The finding that LFR networks produce different patterns than empirical networks is not surprising. First, the LFR methodology assumes that the degree distribution and cluster size distributions follow a power law, which may not apply well to many real-world networks [2, 5, 28, 33]. Second, the degree distribution and cluster size distributions were imperfectly fitted by LFR software in our study. Another questionable assumption in the LFR methodology is that every node is in a community; our study suggests that this assumption may only be reasonable if the communities can be small and/or poorly connected. Exploring the value of improved generators such as ABCDo [17] is a next step.

Several questions remain unanswered. First, to be able to distinguish between the existence of a community and the ability to detect it with a given clustering method. Second, to assess whether too many or too few nodes are being dropped. While we emphasize leaving the definition, use, and interpretation of well-connected to users, these questions merit attention. We also recognize that our emphasis on well-connected clusters may result in narrow descriptions of communities. Additionally, informative weaker links [13] may be lost from communities since CM partitions input clusters that are poorly connected into sets of well-connected clusters. On the other hand, these well-connected communities could be useful in defining cores of core-periphery structures [4, 30, 37] that could subsequently be augmented by adding peripheral components. Last, future work should incorporate evaluation criteria relevant to the input network.

Materials and Methods

Table 1. Real world networks used in this study

Full size table

Data. The publicly available Open Citations dataset was downloaded in Aug 2022. The CEN is a citation network constructed from the literature on exosome research. From the SNAP repository, we downloaded cit_hepph, an High Energy Physics citation network; cit_patents, a citation network of US patents; orkut, a social media network; wiki_talk, a network containing users and discussion from the inception of Wikipedia until January 2008; and wiki_topcats, a web graph of Wikimedia hyperlinks. All networks were processed to remove self-loops, duplicate edges, and parallel edges before clustering.

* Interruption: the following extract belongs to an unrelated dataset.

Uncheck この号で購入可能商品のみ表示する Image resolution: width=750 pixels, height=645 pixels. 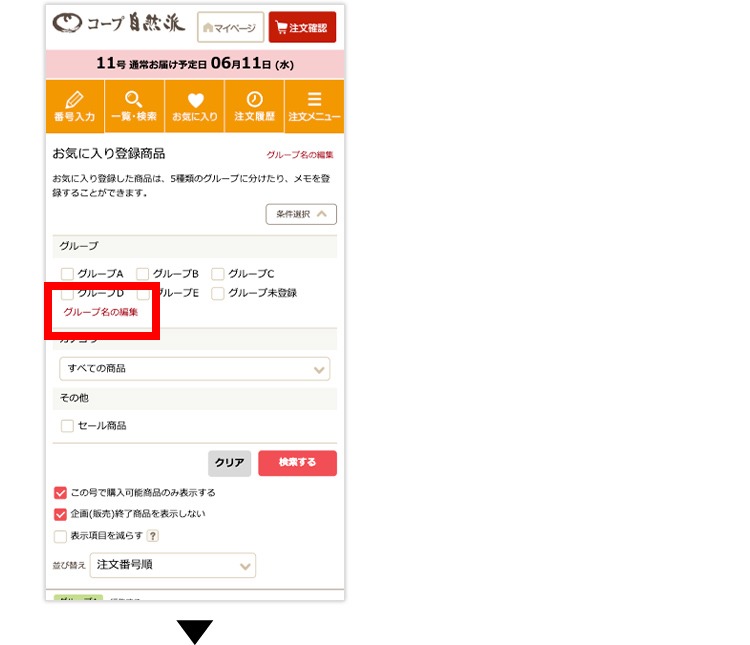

LFR (Synthetic) Networks. To create simulated networks with ground truth communities, we used the LFR software [10, 19], which takes the following eight parameters as input:

Network properties: Number of nodes N, average and maximum node degrees (k and \(k_{max}\) respectively), and negative exponent for degree sequence (\(\tau _1\)).
Community properties: Maximum and minimum community sizes (\(c_{max}\) and \(c_{min}\)), and negative exponent for the community size distribution (\(\tau _2\)).
Mixing parameter \(\mu \), that is the ratio between the degree of a node outside its community and its total degree, averaged over all nodes in the network.

To emulate the empirical networks using LFR graphs, we estimated all eight parameters described above for a given pair of network \(\mathcal {G}\) and a clustering \(\mathcal {C}\). \(N, k, k_{max}, c_{min}\) and \(c_{max}\) were computed using networkX [14, 34]. To estimate \(\mu \), we performed a single iteration over all edges of the network, and for each edge, if the nodes on the two sides of it were in different communities, that edge contributes to the ratio \(\mu \) of these two nodes. The total \(\mu \) of the network:clustering pair is the average \(\mu \) across all the nodes.

To estimate \(\tau _1\) and \(\tau _2\), we fitted a power-law distribution to the node degree sequence and the community size distribution, using the approach from [6] that is implemented in the powerlaw Python package [1]. Because the power-law property may not hold for the whole distribution, following [6], we estimated \(x_{min}\), the minimum value for which the power-law property holds as well as the exponent \(\alpha \) for the tail of the distribution.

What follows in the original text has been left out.